Southern Living Tzimmes in serving dish
Photo:

Caitlin Bensel; Food Stylist: Torie Cox

Active Time:
40 mins
Total Time:
1 hr 15 mins
Servings:
4 to 6

As a little girl, I remember being fascinated by the word tzimmes (pronounced tzim-mess). My parents only used Yiddish words on occasion, so it felt entirely mysterious to me. Little did I know it meant "a big fuss."

And the thing is, tzimmes is a bit of a fuss to make (though far from the biggest). There’s some chopping, boiling, peeling, mixing, baking and general potchkying around in the kitchen involved in its preparation. 

This traditional Ashkenazi side dish is a casserole-stew hybrid that's simple and hearty. The root veggies are cozy and filling, and the sweet additions help balance out the flavors of the rest of the Passover meal.

According to my mom, tzimmes was brought over from the shtetls in Russia, where our ancestors used whatever vegetables they had on hand (some recipes even include beef). My mother's mother and grandmother made it every Passover, but also for Rosh Hashanah.

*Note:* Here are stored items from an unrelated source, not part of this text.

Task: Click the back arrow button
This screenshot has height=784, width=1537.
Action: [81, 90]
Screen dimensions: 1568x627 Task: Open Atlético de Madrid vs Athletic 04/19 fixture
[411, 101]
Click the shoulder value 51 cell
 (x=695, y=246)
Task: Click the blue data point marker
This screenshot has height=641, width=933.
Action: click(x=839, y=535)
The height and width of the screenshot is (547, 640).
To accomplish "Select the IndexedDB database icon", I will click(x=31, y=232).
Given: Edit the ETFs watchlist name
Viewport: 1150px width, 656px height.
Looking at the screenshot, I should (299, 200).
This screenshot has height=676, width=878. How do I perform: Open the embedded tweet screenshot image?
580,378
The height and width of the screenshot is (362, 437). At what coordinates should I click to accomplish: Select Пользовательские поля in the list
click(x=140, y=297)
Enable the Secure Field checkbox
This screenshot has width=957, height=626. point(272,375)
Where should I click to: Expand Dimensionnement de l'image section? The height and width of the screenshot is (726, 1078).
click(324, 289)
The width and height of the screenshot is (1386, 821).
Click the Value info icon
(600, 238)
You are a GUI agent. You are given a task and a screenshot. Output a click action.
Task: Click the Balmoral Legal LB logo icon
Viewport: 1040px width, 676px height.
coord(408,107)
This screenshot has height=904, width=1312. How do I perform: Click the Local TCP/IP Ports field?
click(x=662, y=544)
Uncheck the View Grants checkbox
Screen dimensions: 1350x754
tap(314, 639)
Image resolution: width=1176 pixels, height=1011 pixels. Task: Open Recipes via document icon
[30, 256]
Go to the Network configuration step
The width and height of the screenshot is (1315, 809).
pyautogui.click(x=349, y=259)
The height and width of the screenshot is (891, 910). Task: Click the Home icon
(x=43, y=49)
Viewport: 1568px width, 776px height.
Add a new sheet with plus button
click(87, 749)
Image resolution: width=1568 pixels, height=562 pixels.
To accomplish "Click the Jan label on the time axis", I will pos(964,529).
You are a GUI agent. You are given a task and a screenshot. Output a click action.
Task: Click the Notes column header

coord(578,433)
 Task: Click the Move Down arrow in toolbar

Sure, the recipe has morphed a bit over the years, making use of such modern conveniences as canned pineapple, but the consistency of this now-standard family recipe is quite comforting each year at our Seder gathering.

The History of Tzimmes

A traditional Jewish dish, tzimmes is particularly associated with Rosh Hashanah—the Jewish New Year, but can also be served for Passover and other Jewish holidays. It's a simple stew that's classically made with carrots and other root vegetables, although it has evolved over time to incorporate dried or canned fruits, nuts, and even meats like brisket or chicken for a one-pot meal. The sweetness of the dish symbolizes wishes for a sweet and prosperous new year.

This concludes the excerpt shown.